** Directions for this task **
Each entry is to be retyped exactly as it appears. Leave the images out.

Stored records
*****

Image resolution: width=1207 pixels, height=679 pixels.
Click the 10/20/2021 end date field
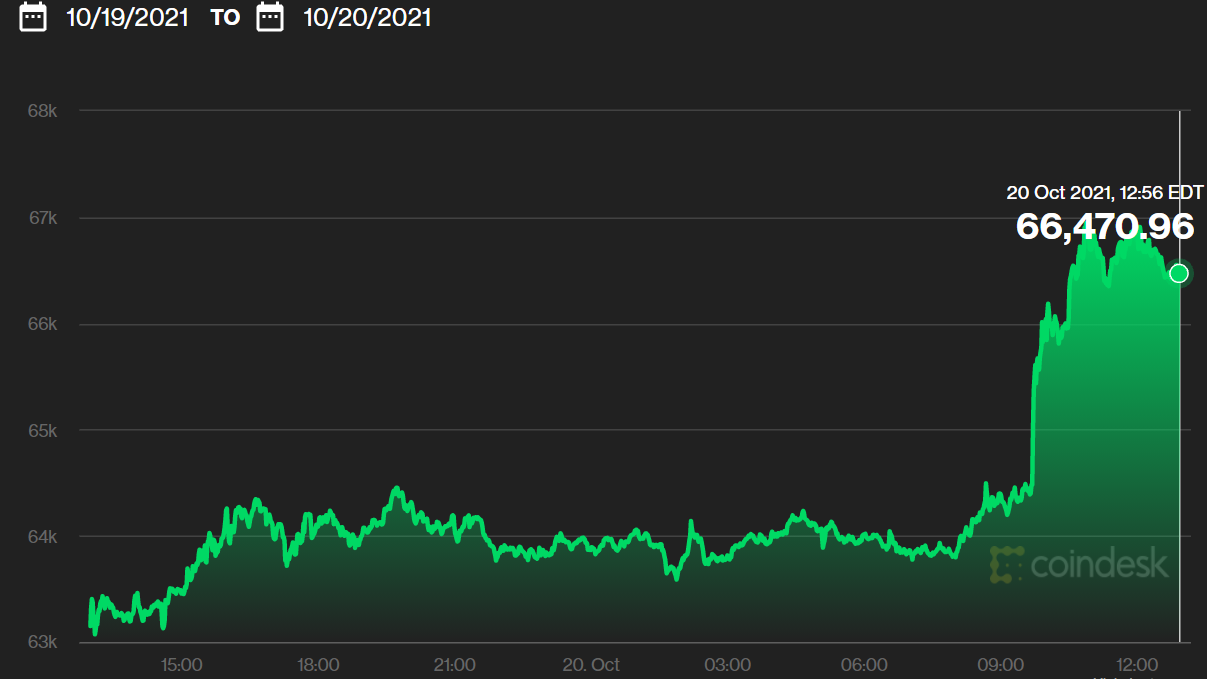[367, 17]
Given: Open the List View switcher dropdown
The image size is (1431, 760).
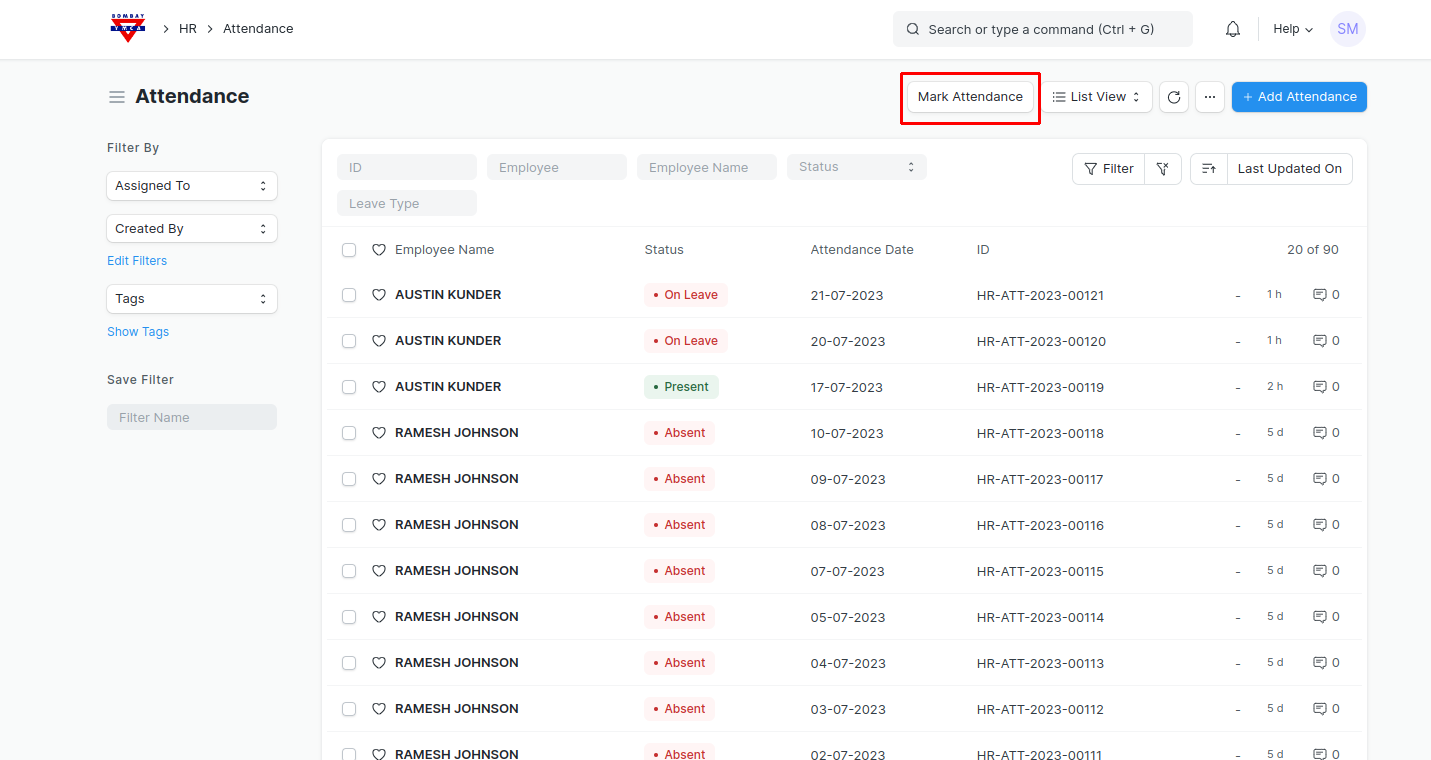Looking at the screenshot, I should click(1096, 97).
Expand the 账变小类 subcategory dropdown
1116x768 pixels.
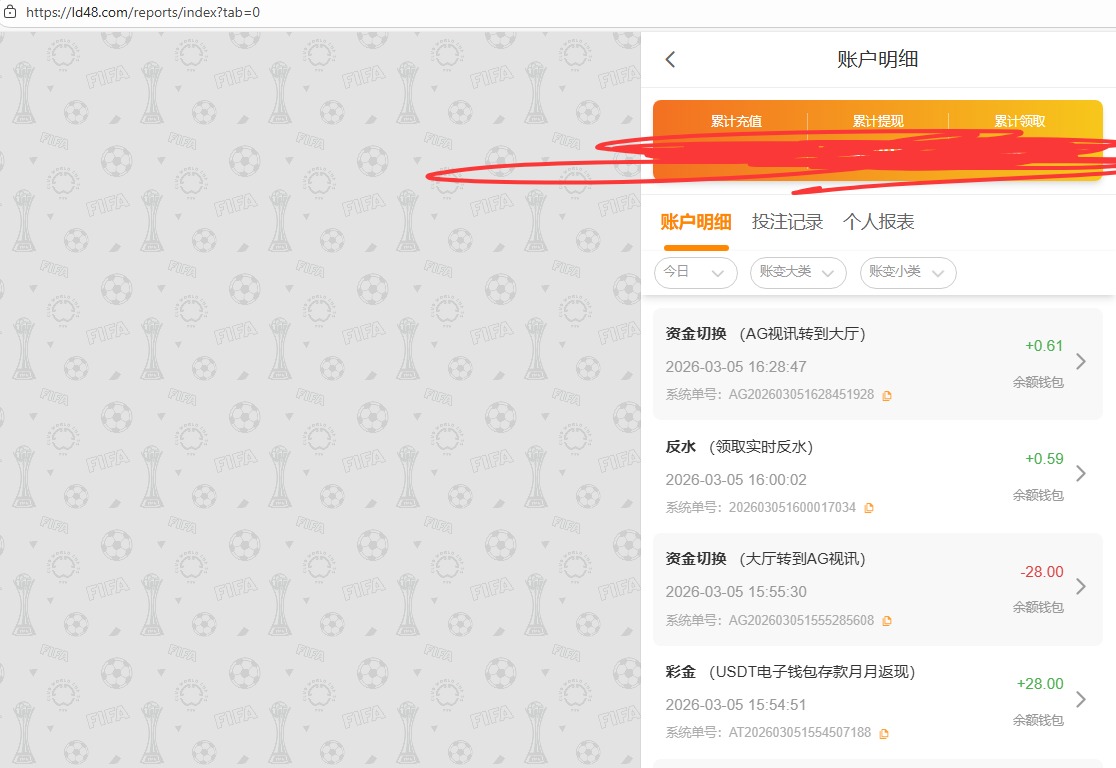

*****

** Exercise output **
Image resolution: width=1207 pixels, height=679 pixels.
Click the 10/20/2021 end date field
[367, 17]
Given: Open the List View switcher dropdown
The image size is (1431, 760).
Looking at the screenshot, I should click(1096, 97).
Expand the 账变小类 subcategory dropdown
1116x768 pixels.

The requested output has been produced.